Fortunately, Marx was wrong about the 19th-century industrial age that he inhabited. Industries emerged much faster than he expected, and new firms disrupted the economic power structure. Countervailing social powers developed in the form of trade unions and genuine political representation for a broad swath of society. And governments developed the ability to regulate industrial excesses. The result was greater competition, higher wages and more robust democracies.

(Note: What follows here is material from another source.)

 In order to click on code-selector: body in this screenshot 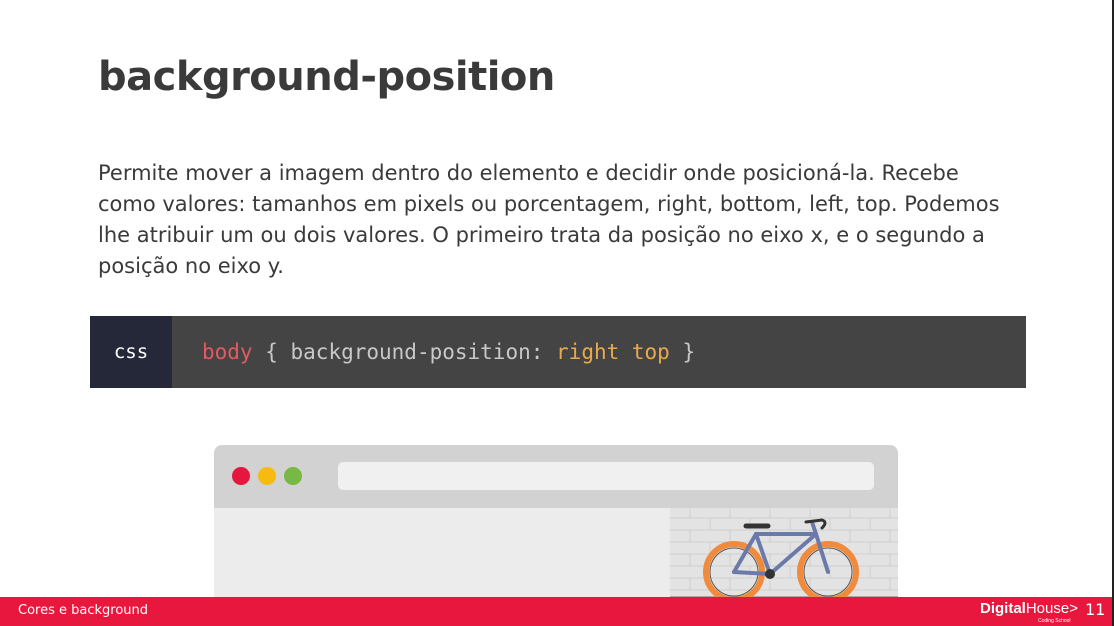, I will do `click(228, 352)`.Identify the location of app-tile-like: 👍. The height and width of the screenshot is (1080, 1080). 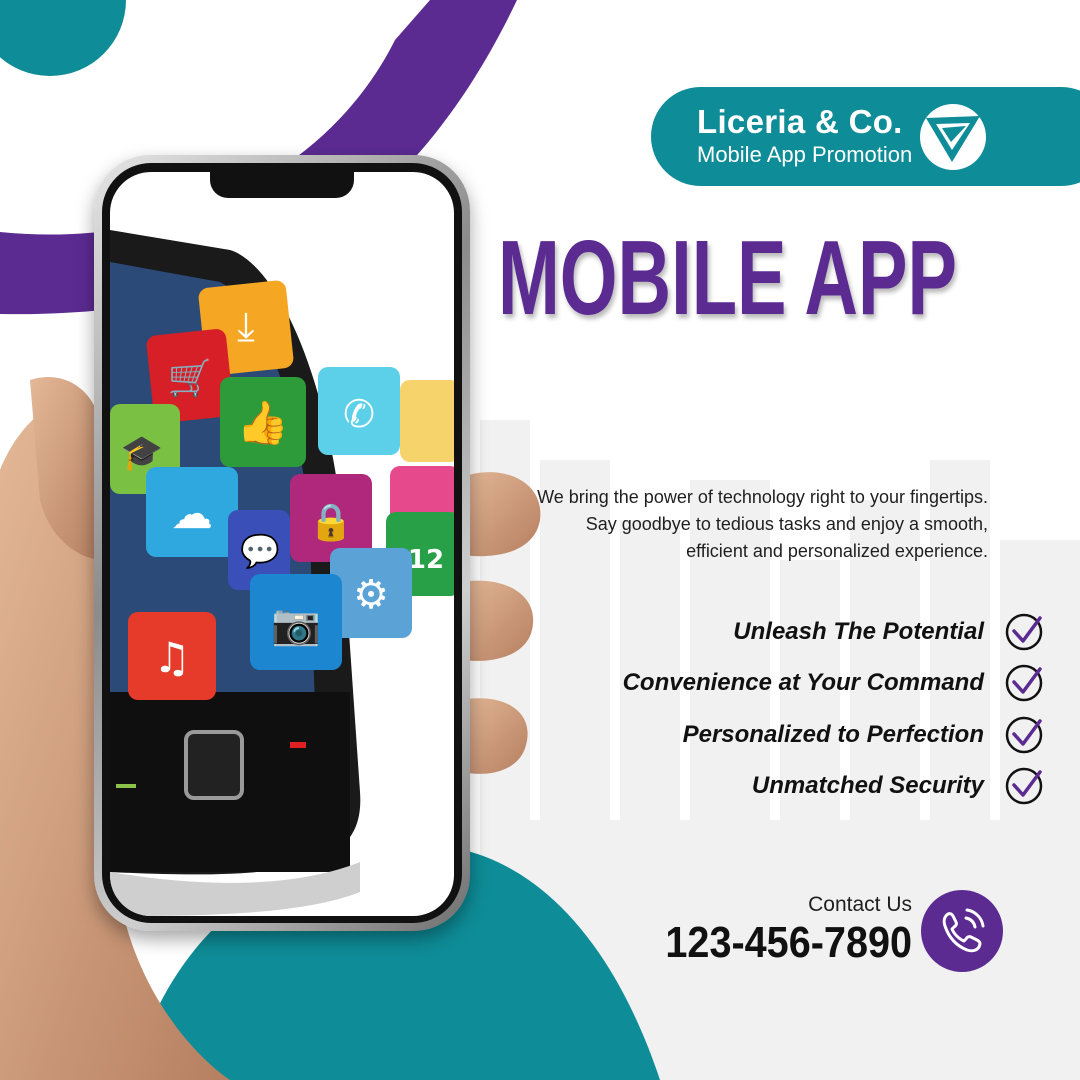
(263, 422).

Today, those countervailing forces either don’t exist or are greatly weakened. Generative A.I. requires even deeper pockets than textile factories and steel mills. As a result, most of its obvious opportunities have already fallen into the hands of Microsoft, with its market capitalization of $2.4 trillion, and Alphabet, worth $1.6 trillion.
At the same time, powers like trade unions have been weakened by 40 years of deregulation ideology (Ronald Reagan, Margaret Thatcher, two Bushes and even Bill Clinton). For the same reason, the U.S. government’s ability to regulate anything larger than a kitten has withered. Extreme polarization and fear of killing the golden (donor) goose or undermining national security mean that most members of Congress would still rather look away.
To prevent data monopolies from ruining our lives, we need to mobilize effective countervailing power — and fast.
Congress needs to assert individual ownership rights over underlying data that is relied on to build A.I. systems. If Big A.I. wants to use our data, we want something in return to address problems that communities define and to raise the true productivity of workers. Rather than machine intelligence, what we need is “machine usefulness,” which emphasizes the ability of computers to augment human capabilities. This would be a much more fruitful direction for increasing productivity. By empowering workers and reinforcing human decision making in the production process, it also would strengthen social forces that can stand up to big tech companies. It would also require a greater diversity of approaches to new technology, thus making another dent in the monopoly of Big A.I.
We also need regulation that protects privacy and pushes back against surveillance capitalism, or the pervasive use of technology to monitor what we do — including whether we are in compliance with “acceptable” behavior, as defined by employers and how the police interpret the law, and which can now be assessed in real time by A.I. There is a real danger that A.I. will be used to manipulate our choices and distort lives.
Finally, we need a graduated system for corporate taxes, so that tax rates are higher for companies when they make more profit in dollar terms. Such a tax system would put shareholder pressure on tech titans to break themselves up, thus lowering their effective tax rate. More competition would help by creating a diversity of ideas and more opportunities to develop a pro-human direction for digital technologies.
If these companies prefer to remain in one piece, the elevated tax on their profits can finance public goods, particularly education, that will help people cope with new technology and support a more pro-human direction for technology, work and democracy.
Our future should not be left in the hands of two powerful companies that build ever larger global empires based on using our collective data without scruple and without compensation.
Daron Acemoglu and Simon Johnson are professors at M.I.T. They are the authors of “Power and Progress: Our 1,000-Year Struggle Over Technology and Prosperity.”